◆ Brief ◆
Copy the following listing line for line, starting at the line containing "The image size is (1568, 685)." and continuing through the final line of the listing.

[Word and element locating data]
┄┄┄┄┄┄
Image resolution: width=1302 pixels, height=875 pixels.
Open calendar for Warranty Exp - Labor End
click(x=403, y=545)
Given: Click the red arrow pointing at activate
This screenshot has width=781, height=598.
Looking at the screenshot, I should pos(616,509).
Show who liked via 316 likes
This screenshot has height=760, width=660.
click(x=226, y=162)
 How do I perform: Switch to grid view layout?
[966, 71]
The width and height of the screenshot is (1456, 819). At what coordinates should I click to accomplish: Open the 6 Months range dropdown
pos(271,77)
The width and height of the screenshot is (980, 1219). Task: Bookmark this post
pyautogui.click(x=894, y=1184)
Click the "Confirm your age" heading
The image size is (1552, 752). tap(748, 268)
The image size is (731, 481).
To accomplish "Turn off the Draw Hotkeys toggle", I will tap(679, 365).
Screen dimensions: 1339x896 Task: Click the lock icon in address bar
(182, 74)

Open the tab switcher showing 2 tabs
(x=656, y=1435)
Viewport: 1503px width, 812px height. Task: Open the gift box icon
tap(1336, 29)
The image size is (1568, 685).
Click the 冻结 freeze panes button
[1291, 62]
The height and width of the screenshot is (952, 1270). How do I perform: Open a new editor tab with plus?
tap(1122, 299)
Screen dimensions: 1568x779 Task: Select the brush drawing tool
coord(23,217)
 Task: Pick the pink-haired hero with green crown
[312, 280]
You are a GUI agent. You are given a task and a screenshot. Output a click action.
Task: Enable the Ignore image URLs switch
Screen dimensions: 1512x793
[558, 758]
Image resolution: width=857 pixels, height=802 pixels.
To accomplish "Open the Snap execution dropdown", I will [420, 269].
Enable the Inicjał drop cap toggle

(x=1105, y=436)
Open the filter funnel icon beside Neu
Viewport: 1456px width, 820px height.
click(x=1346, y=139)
┄┄┄┄┄┄
◆ Problem solution ◆
The image size is (1568, 685).
Click the 冻结 freeze panes button
[1291, 62]
The height and width of the screenshot is (952, 1270). How do I perform: Open a new editor tab with plus?
tap(1122, 299)
Screen dimensions: 1568x779 Task: Select the brush drawing tool
coord(23,217)
 Task: Pick the pink-haired hero with green crown
[312, 280]
You are a GUI agent. You are given a task and a screenshot. Output a click action.
Task: Enable the Ignore image URLs switch
Screen dimensions: 1512x793
[558, 758]
Image resolution: width=857 pixels, height=802 pixels.
To accomplish "Open the Snap execution dropdown", I will [420, 269].
Enable the Inicjał drop cap toggle

(x=1105, y=436)
Open the filter funnel icon beside Neu
Viewport: 1456px width, 820px height.
click(x=1346, y=139)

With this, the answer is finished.